January is typically a slow month for transactions, but the Greater Toronto Area’s real estate market appears to be off to an exceptionally slow start this year, with most metrics significantly trailing January 2022.

Industry anecdotes point to a lot of buyers waiting on the sidelines, and waiting seems to be exactly what buyers did last month.

Only $3.22 billion worth of real estate was transacted through the Toronto Regional Real Estate Board’s (TRREB) MLS in January of 2023 – less than 50 per cent of the $7 billion of real estate sold in the same month last year.
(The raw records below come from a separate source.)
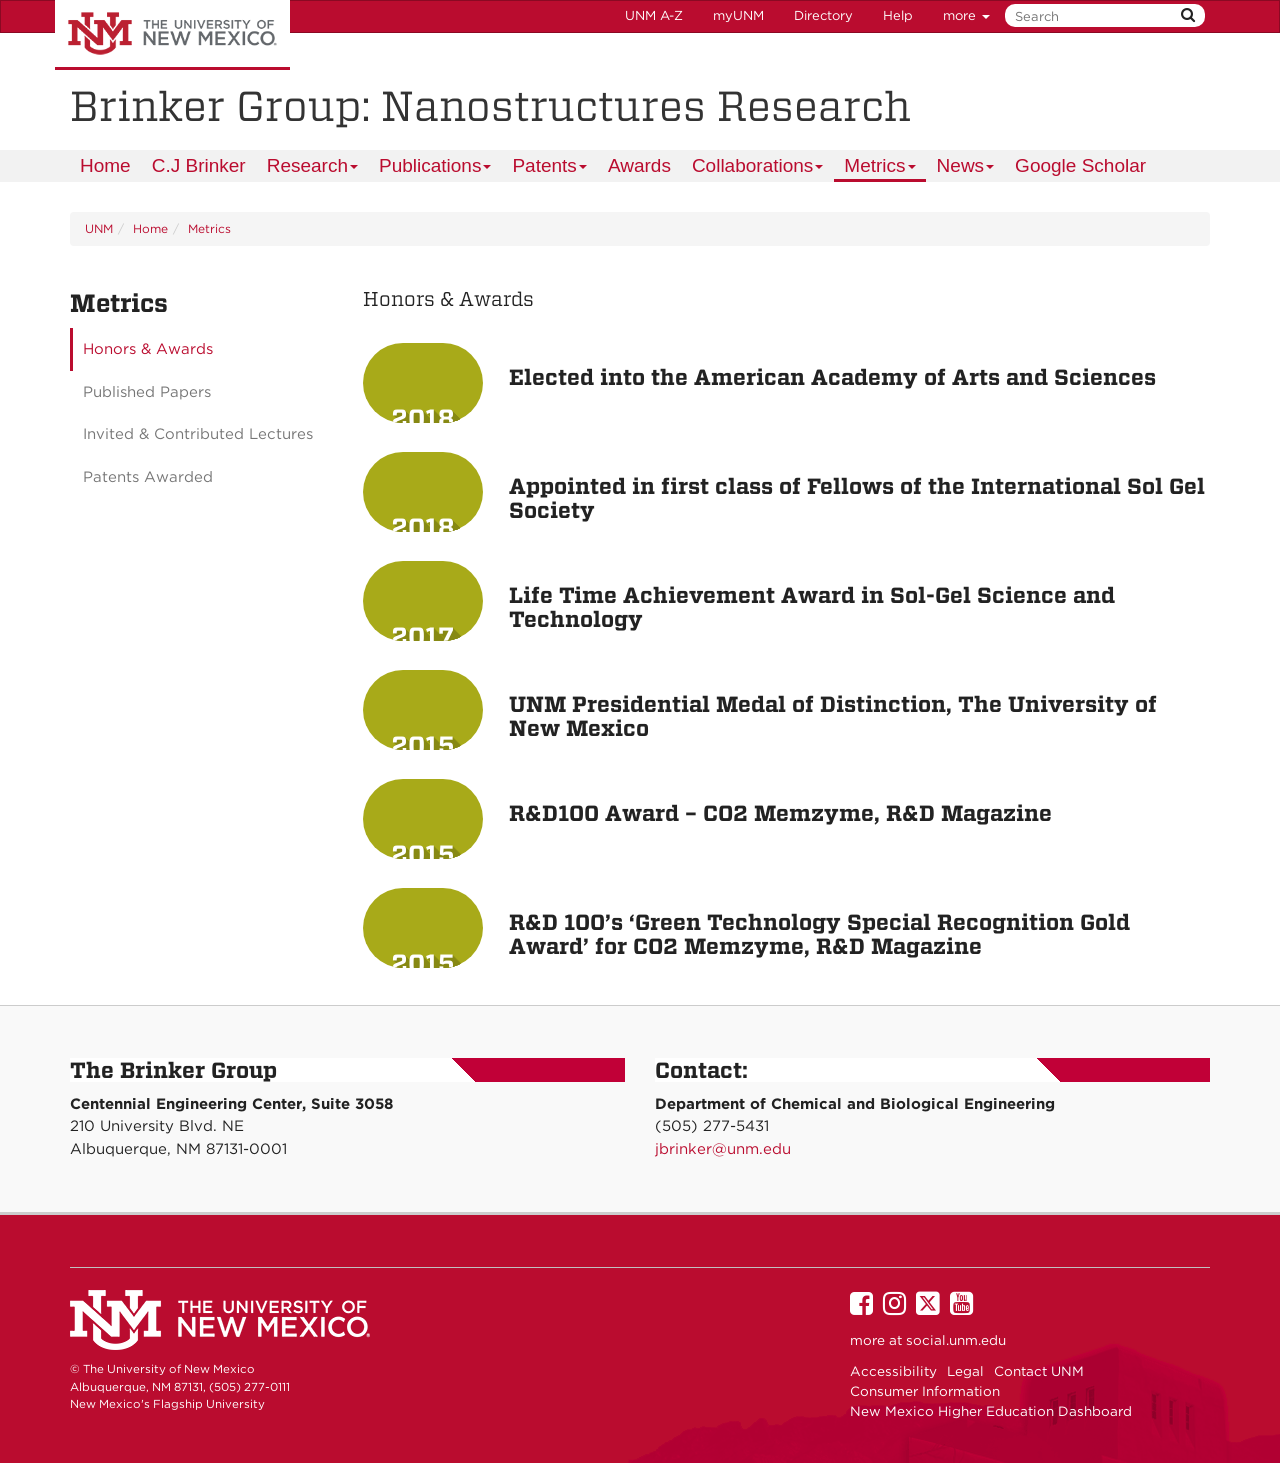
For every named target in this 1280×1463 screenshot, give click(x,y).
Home (105, 165)
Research (313, 168)
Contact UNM (1039, 1371)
As many have noted, the first quarter of 2022 was a market in a state of near mania, and so the annual comparison will produce extreme results, as illustrated in the year-over-year summary in TRREB’s Market Watch for January 2023.

Sales are down 44.6 per cent from 5,594 to 3,100 in 2023, representing a steep drop from a strong start to last year.

 

Number of new listings relatively unchanged

 

However, January 2023 has been uncharacteristically weak – the slowest January in the last five years.

In fact, transaction volume was so low that the closest comparable month was April 2020 – the month of the first lockdown, which saw 2,975 sales.

The number of new listings was relatively unchanged – down just 3.7 per cent from the same month last year. The past few months of perception seemed to indicate that low sales volume is a consequence of low inventory – an assumption that appears to be disproven by the price and number of sales compared to last year.

 

Balanced territory

 

In 2022, the January sales-to-new-listings ratio was 70 per cent, indicating a strong seller’s market. In 2023, that ratio was just 47.6 per cent, indicating that the market has cooled into balanced territory.

This reduced absorption brought a 124.6 per cent increase in active listings – from 4,140 in 2022 to 9,299 in 2023. Listings, on average, are taking more than twice as long to sell, with the average listing spending 29 days on the market, up from 13 last year.

 

Sale-to-list price ratio

 

With prices down just over 16 per cent since last year, perhaps the most alarming trend in TRREB’s report is that the sale-to-list price ratio has dropped from over 115 per cent in January 2022 to below 100 per cent in January 2023.

This type of pricing dynamic, combined with a balanced-market sales-to-new-listings ratio, has created the ability for the slow downward price discovery we’ve seen over the past few months as the lagging impact of interest rates takes hold.